HakaiInstitute / GEM-in-a-box-dataset-repository-template

Creative Commons Attribution 4.0 International
0 stars 0 forks source link

Add reference station and survey log to repo #3

Open JessyBarrette opened 1 week ago

JessyBarrette commented 1 week ago

here's an example of common log used to track a project specific stations surveyed and survey log.

Each repo should have a single stations.csv

station latitude longitude commissioned_time decommisioned_time comments ...

For cruise/surveys, a survey log should be saved within the data/2000-01-01-Example_Survey/survey.csv

station depth collection_time niskin_id sample_ids comments ...

Derived sampled data

sample_id result data ... comments

where:

Suggested Workflow

A user should add all the stations coordinates they plan to survey for this project.

Field steps

  1. On a survey, a user should fill a paper copy of the survey.csv file. Take a picture of that sheet and leave a copy within the survey directory.
  2. Go to a sampling site, and let the instruments and the niskin bottle soak at the target depth for at least 5min.
  3. Send niskin bottle messenger down and save that time as sample_time_collection
  4. Write the station
  5. Sample the water from the niskin and write all the sample_ids collected
  6. Go to the next site...

In the lab

  1. Download data from the minidot and ctd-diver
  2. Upload those files to the repo in the survey specific directory
  3. Process all the samples and add the results to each specific derived sample results files
  4. Copy all the information within the survey log to the survey.csv

Processing that data

All those files are pushed to the repository within the specific survey subdirecory.

Once, all that data is available. The suggested workflow would be:

  1. Load the survey.csv file, the instrument data and sample derived data.
  2. Match each derived sample data to a each survey row by using the sample_id.
  3. Match, the location where the data was retrived by matching the station column with the station log, and
  4. Finally match each survey rows to the nearest in time (after?) record recorded by the minidot and ctd-diver
  5. Create a new file (csv) with the survey name and a suffix like (_FINAL.csv) which is the aggregation of all those data.
  6. ERDDAP can then scan through all the subdirectories and look for those specific (*_FINAL.csv) and serve them.
  7. Metadatat associated with this dataset should be made available within the base of the directory, ideally with a dataset.xml file, you could use the Citation.cff to generate ACDD equivalent to be use by ERDDAP.
steviewanders commented 1 week ago

Thanks @JessyBarrette!

ERDDAP can then scan through all the subdirectories and look for those specific (*_FINAL.csv) and serve them. Metadatat associated with this dataset should be made available within the base of the directory, ideally with a dataset.xml file, you could use the Citation.cff to generate ACDD equivalent to be use by ERDDAP.
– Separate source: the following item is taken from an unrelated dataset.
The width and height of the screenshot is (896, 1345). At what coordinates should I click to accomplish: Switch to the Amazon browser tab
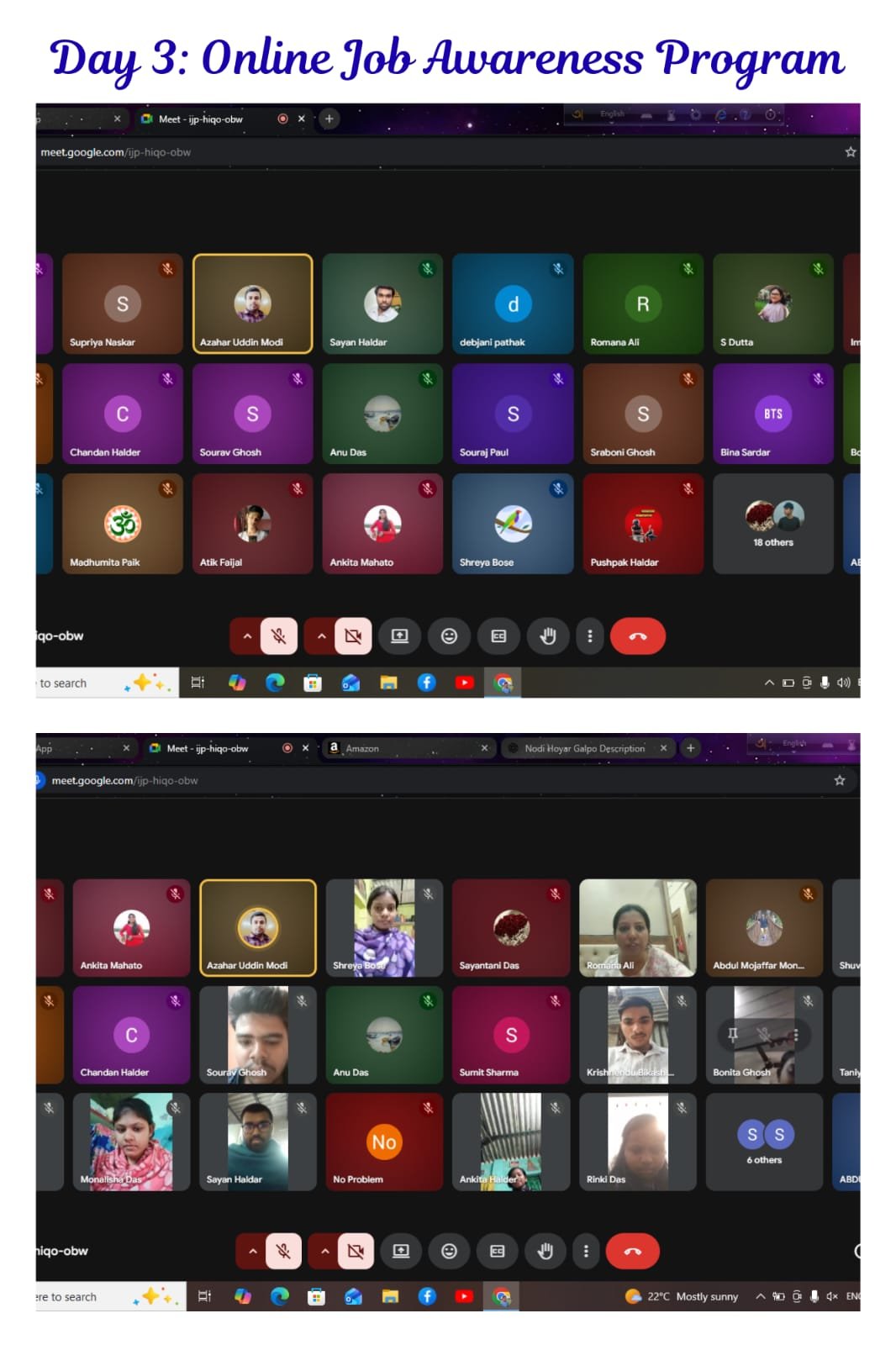click(403, 748)
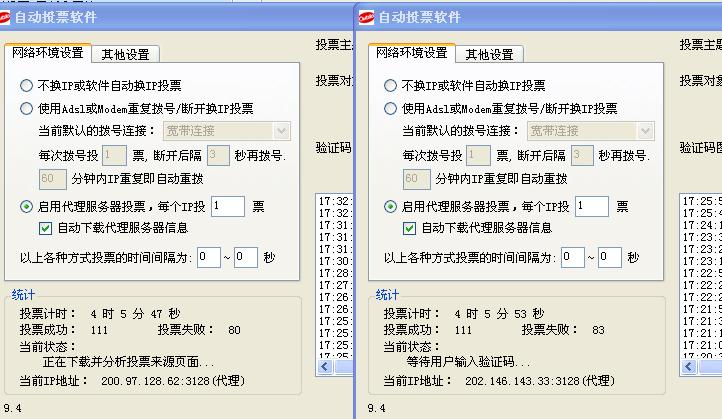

Based on the conversation with DFO et al yesterday, the ERDDAP involved will likely be 'theirs' so I would recommend leaving the related steps and data out of this and allow whoever is in charge of that to work on those elements and workflows.

Load the survey.csv file, the instrument data and sample derived data. Match each derived sample data to a each survey row by using the sample_id. Match, the location where the data was retrived by matching the station column with the station log, and Finally match each survey rows to the nearest in time (after?) record recorded by the minidot and ctd-diver Create a new file (csv) with the survey name and a suffix like (_FINAL.csv) which is the aggregation of all those data.

@timvdstap I am guessing these steps would have likely been done by @JessyBarrette in Python at some stage, are you comfortable automating tasks like this in R? Or is this something I/others should do?

JessyBarrette commented 1 week ago

Based on the conversation with DFO et al yesterday, the ERDDAP involved will likely be 'theirs' so I would recommend leaving the related steps and data out of this and allow whoever is in charge of that to work on those elements and workflows.

Ok that sounds good to me, as long as DFO as a consistent way to retrieve the metadata from each repos then it should be alright. That's why I'm thinking the citation.cff file would be a good source which would be useful at multiple places through the lifecycle of the dataset.

steviewanders commented 1 week ago

That's why I'm thinking the citation.cff file would be a good source which would be useful at multiple places through the lifecycle of the dataset.

Makes sense.

If you want to add steps to generate a citation.cff to the workflow? Or did I miss it

JessyBarrette commented 1 week ago

It is the initial checklist https://github.com/HakaiInstitute/GEM-in-a-box-dataset-repository-template/blob/main/.github/ISSUE_TEMPLATE/init-data-repository-body.md

Which is an issue that gets generated when the template is use to create a new repo.

steviewanders commented 1 week ago

Great! Thanks.

timvdstap commented 1 week ago

Thanks for this @JessyBarrette and @steviewanders !

  1. Sample the water from the niskin and write all the sample_ids collected

Just to confirm - each sample_id needs to be unique and on a separate row, correct?

All those files are pushed to the repository within the specific survey subdirecory.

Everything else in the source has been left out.